Где разумный придел наказания? Антоний призывает покончить с расправой, ты – жаждешь крови. Тебя боятся, его любят, но уважают одинаково. Каждый из вас ошибается, полагая, будто его путь исправления людей истинный. Если дать вам волю, то одного убьют, а над вторым будут смеяться. Механизм власти заключается в сочетании крайностей. Вы оба нужны. Я понял это в Индии. Ругань и мордобой не поведут солдат в сражение.

Я освобожу людей, когда начнем вытаскивать корабли на берег. Среди осужденных есть плотники, конопатчики, кузнецы – без них не обойтись.
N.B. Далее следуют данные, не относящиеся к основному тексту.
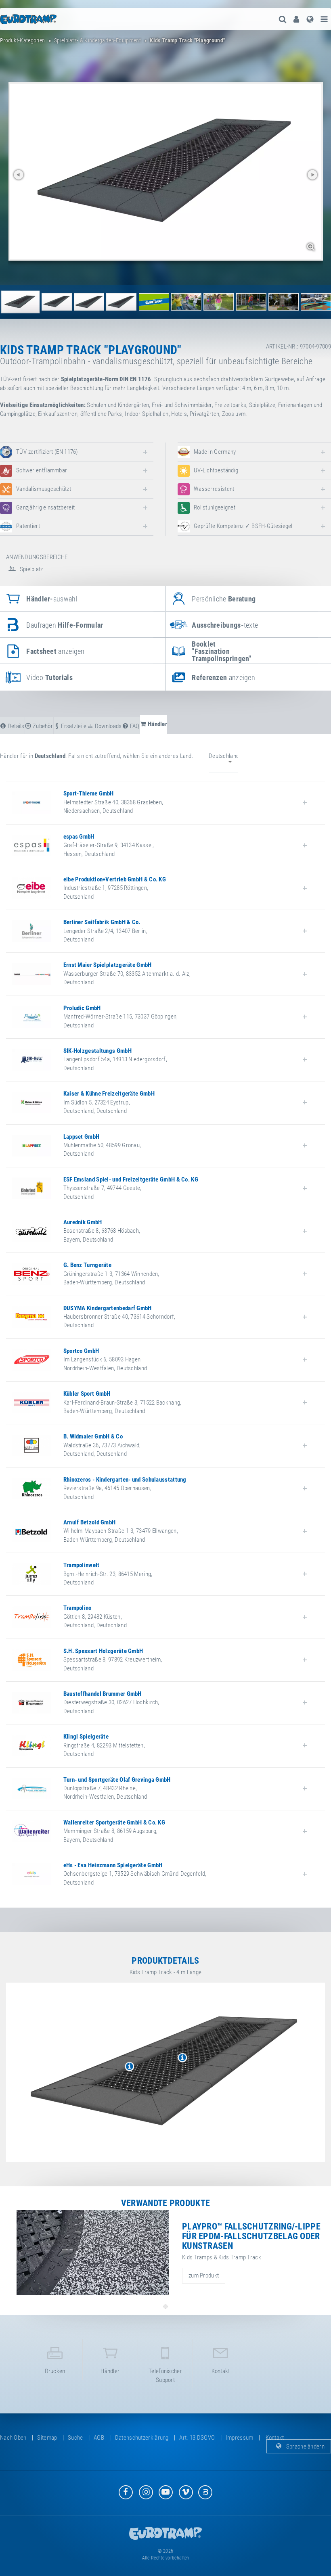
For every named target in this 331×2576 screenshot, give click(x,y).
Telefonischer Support (165, 2375)
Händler (110, 2371)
Мне нужны работники, а не лошади. Сначала раскуем мастеров, это успокоит народ, даст надежду товарищам. Желая сбросить цепи, они станут расторопнее, услужливее. Зависть к друзьям вытеснит злобу по отношению к нам. Бунтари превратятся в послушных моряков.

– Серран жаловался – течь усиливается, – напомнил Дуарте, – а разгрузка продлится два-три дня.

– Он просил твои помпы?

– Пока справляется своими механизмами.

– Пусть поставит арестантов круглосуточно качать коромысла, свободных – на перевозку!
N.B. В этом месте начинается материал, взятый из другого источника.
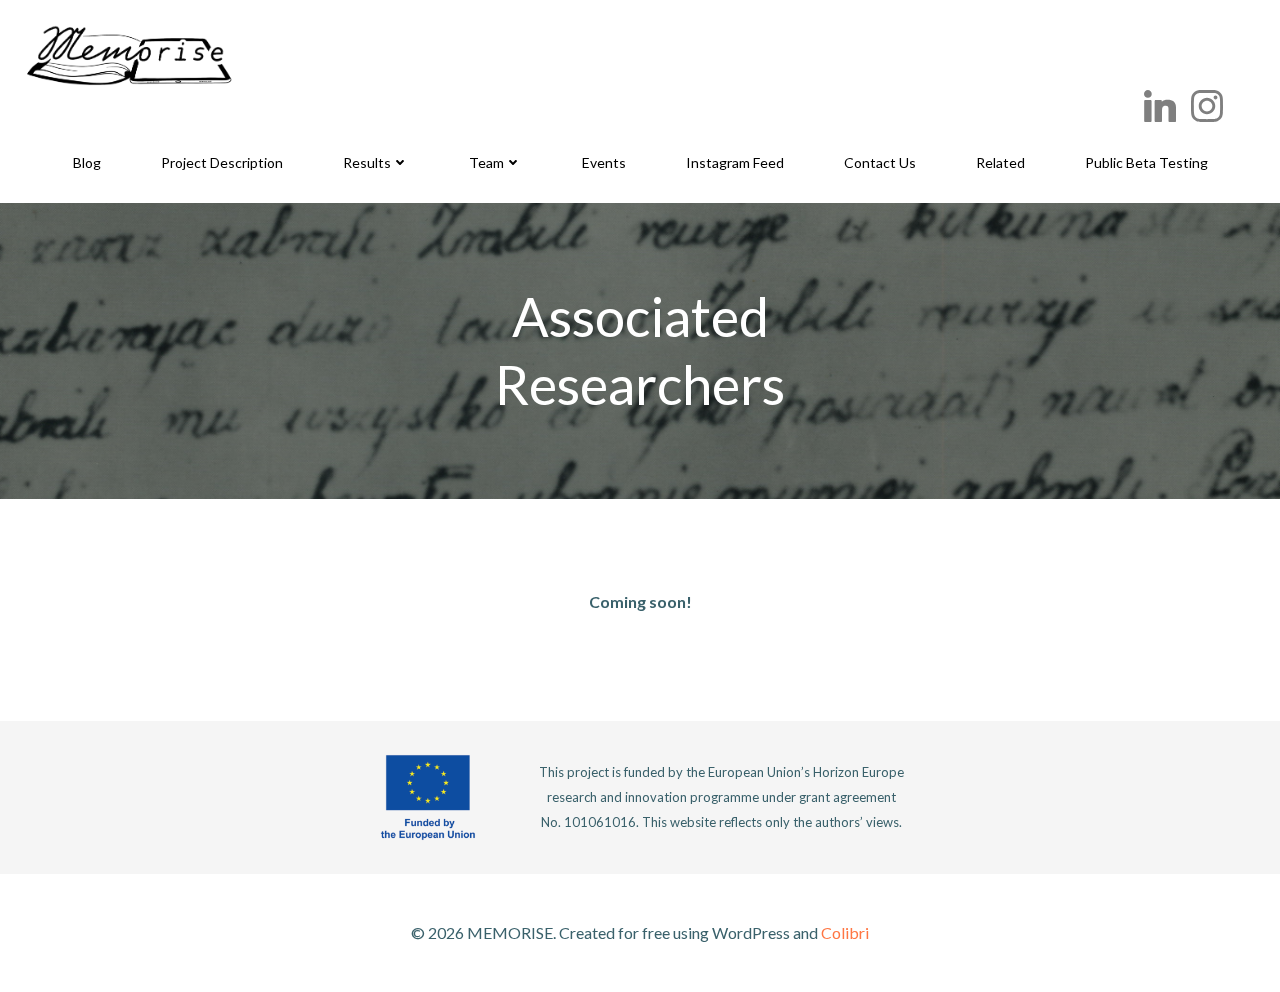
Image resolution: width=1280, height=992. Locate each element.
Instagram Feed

– Давай при отливе положим каравеллу на грунт и по дну перетащим товары? – предложил шурин.

– Не спеши, – возразил Фернандо. – Такелаж не сняли, переборки не выдержат нагрузки. Чего стоишь? – обратился к священнику— Садись ужинать!

– Я пойду, – застеснялся Антоний. – У вас дела…

– Не помешаешь. Тебе полезно подкрепиться вином.

– Я…

– Садись! – приказал хозяин.

– Фернандо, вели рабу слушаться меня! – попросил шурин. – Я твой родственник, в одном доме живем. Говорю ему: неси ужин! А он отвернулся, стоит, как статуя.

– Разве Энрике должен подчиняться кому-нибудь еще, кроме меня? – улыбнулся адмирал.

– В Испании он слушался Белису.

– Вы грубо разговариваете с ним. Он зол на вас, – промолвил францисканец.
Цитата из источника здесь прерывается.